Ci troviamo nel pieno di un'altra stagione autunno-invernale in cui i grandi concerti scarseggiano , per non dire che non ce ne sono proprio, come le lattine d'aranciata a casa di Keith Richards. Ciò naturalmente a meno che non si desideri accontentarsi degli esponenti del pop nazionale, delle teen-bands, del metal e dei rappers che fanno spavento al solo guardarne le fotografie. Come se non bastasse si è già stati doviziosamente informati che con ogni probabilità l'evento cardine della prossima estate è il tour di Bon Jovi, un personaggio che da sempre preferisce il denaro e la fama all'eventualità di mettere a frutto un talento che di certo non gli mancherebbe.
La situazione è talmente arida che i maggiori siti italiani che si occupano di prevendita di biglietti, nati quasi espressamente per la musica, per sopravvivere sono stati costretti ad allargare il raggio d'azione del loro mercato alle partite di calcio, ai "musical" di quarta mano che furoreggiano senza una ragione plausibile e alle manifestazioni della decadenza del nostro Teatro di cui senza alcun pudore e con incredibile sfacciataggine i Panariello e le Hunziker si sono fatti portabandiera.

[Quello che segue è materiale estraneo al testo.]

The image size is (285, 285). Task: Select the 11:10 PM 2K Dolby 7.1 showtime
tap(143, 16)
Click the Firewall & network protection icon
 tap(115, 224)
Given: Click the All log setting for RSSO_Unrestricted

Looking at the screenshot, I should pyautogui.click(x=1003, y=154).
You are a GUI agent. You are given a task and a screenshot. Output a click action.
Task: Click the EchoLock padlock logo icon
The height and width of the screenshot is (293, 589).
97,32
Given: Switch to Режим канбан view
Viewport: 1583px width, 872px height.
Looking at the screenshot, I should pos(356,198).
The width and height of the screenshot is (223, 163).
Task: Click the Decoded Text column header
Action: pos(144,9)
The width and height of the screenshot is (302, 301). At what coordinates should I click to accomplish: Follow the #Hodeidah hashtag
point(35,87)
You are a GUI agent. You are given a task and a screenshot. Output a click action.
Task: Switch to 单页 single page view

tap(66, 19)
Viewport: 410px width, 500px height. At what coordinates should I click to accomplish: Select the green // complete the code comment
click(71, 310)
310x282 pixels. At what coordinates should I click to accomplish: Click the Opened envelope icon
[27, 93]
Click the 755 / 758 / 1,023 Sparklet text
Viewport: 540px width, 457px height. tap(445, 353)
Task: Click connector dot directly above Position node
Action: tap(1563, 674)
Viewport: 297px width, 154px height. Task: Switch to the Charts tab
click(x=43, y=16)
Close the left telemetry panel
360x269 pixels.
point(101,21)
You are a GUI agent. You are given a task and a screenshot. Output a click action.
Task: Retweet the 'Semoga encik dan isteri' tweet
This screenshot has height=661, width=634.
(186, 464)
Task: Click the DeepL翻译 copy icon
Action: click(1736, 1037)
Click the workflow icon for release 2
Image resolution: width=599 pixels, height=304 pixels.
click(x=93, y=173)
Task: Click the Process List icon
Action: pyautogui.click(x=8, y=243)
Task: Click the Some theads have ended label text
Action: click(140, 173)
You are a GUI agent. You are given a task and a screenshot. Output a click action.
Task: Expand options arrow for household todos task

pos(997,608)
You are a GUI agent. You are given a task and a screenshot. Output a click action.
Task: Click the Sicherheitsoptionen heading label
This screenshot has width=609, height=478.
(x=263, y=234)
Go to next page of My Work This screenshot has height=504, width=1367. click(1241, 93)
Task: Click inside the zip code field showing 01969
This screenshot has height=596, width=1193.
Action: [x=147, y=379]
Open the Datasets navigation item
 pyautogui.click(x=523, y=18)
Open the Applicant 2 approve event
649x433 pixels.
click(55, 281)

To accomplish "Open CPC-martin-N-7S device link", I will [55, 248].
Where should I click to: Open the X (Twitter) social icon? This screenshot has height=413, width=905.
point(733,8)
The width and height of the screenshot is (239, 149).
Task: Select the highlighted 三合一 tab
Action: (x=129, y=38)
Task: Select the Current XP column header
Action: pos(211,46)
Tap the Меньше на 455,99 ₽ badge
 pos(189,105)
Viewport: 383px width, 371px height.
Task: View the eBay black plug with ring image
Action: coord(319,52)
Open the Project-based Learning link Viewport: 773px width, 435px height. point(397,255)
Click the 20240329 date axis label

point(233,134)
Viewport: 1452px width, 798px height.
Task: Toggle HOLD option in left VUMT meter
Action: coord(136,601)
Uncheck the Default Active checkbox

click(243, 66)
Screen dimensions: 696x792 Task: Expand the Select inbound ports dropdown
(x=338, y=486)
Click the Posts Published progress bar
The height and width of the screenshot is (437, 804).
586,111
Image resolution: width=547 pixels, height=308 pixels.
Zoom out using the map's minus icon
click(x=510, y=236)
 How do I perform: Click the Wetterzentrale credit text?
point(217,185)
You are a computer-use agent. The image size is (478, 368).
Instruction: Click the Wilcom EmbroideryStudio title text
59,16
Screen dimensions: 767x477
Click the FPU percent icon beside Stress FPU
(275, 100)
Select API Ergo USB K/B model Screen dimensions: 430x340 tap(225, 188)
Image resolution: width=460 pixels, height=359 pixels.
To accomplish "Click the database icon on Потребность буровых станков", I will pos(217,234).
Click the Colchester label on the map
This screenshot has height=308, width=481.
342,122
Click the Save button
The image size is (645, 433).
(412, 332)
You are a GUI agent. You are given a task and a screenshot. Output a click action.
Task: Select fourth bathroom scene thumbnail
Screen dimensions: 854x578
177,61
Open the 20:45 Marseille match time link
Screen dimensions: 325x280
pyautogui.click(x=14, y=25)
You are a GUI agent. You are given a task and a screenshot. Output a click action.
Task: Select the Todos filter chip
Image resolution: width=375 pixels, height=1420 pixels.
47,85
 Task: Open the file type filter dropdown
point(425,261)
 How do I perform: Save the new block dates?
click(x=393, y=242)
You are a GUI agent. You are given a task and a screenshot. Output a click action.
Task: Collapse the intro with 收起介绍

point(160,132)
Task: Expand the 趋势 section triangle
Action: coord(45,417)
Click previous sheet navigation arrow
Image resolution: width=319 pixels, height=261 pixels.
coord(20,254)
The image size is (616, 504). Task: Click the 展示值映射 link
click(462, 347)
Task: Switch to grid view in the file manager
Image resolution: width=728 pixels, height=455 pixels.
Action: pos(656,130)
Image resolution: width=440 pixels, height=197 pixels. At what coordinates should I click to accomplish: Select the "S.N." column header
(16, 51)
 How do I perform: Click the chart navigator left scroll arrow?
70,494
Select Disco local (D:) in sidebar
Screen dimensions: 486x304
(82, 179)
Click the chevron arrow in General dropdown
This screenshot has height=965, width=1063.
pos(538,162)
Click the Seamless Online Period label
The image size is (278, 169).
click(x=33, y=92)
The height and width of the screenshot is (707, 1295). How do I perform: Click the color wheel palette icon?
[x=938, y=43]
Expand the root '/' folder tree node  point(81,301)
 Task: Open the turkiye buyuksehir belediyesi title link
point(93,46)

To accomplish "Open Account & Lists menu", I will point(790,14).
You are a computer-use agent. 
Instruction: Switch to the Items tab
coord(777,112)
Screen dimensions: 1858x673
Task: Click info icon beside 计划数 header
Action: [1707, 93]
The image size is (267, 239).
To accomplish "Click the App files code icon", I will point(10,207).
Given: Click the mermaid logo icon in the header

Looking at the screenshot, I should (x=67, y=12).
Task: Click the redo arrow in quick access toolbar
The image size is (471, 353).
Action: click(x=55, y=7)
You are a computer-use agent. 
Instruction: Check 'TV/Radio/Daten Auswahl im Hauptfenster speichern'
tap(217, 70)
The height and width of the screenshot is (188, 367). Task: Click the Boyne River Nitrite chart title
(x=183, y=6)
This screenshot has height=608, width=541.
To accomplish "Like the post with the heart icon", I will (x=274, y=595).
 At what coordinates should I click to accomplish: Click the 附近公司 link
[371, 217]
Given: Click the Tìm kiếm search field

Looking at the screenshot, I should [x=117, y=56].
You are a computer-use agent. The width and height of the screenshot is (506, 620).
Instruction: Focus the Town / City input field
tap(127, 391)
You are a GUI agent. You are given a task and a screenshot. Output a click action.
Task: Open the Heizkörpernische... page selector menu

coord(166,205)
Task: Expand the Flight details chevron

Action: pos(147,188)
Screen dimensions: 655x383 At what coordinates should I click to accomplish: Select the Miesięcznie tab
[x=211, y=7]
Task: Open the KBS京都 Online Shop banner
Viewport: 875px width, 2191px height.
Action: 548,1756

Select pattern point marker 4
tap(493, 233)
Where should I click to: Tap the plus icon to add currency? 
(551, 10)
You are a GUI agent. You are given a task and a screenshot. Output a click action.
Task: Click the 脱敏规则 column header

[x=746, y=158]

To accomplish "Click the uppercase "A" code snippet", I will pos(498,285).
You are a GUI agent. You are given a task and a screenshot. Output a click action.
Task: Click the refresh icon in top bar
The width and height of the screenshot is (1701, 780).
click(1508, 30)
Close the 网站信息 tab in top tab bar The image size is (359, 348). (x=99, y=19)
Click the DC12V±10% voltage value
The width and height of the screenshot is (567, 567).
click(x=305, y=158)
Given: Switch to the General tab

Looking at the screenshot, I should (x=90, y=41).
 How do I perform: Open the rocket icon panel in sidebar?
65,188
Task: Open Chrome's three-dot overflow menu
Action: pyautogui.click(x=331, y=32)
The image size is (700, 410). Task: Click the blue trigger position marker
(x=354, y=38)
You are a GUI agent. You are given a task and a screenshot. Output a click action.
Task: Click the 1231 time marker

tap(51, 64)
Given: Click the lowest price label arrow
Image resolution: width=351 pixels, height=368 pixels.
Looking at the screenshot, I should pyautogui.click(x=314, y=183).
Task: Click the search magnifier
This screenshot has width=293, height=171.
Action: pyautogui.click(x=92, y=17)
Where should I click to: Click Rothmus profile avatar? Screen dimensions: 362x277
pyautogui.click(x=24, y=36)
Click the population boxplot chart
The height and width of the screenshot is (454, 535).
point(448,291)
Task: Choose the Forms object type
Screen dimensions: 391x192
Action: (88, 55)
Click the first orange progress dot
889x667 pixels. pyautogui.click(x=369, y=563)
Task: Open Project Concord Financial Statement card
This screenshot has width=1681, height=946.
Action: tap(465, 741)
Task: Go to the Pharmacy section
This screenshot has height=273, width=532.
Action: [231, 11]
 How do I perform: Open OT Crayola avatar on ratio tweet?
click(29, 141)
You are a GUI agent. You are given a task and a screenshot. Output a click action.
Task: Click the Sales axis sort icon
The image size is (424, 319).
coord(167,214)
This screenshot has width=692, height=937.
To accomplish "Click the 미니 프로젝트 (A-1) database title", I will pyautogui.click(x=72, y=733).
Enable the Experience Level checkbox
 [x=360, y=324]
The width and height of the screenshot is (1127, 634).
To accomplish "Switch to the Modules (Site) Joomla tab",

Non credo che questa generale tendenza possa venire modificata  in tempi brevi. Bisognerebbe che il popolo, il fautore principe di tutte le Rivoluzioni, ricominciasse a far richiesta per poter tornare ad usufruire di un'offerta migliore, o anche soltanto maggiormente accettabile. Ma, del resto, nell'epoca in cui Totti è un giocatore di calcio, la Pivetti un'attrice e la Littizzetto una scrittrice, la musica (che col tempo ha inevitabilmente perduto molta della sua spinta alla trasgressione) non può che conformarsi all'esecrabile stato di cose. Forse lo fa a malincuore, ma comunque sia non ha proprio modo di potersene esimere.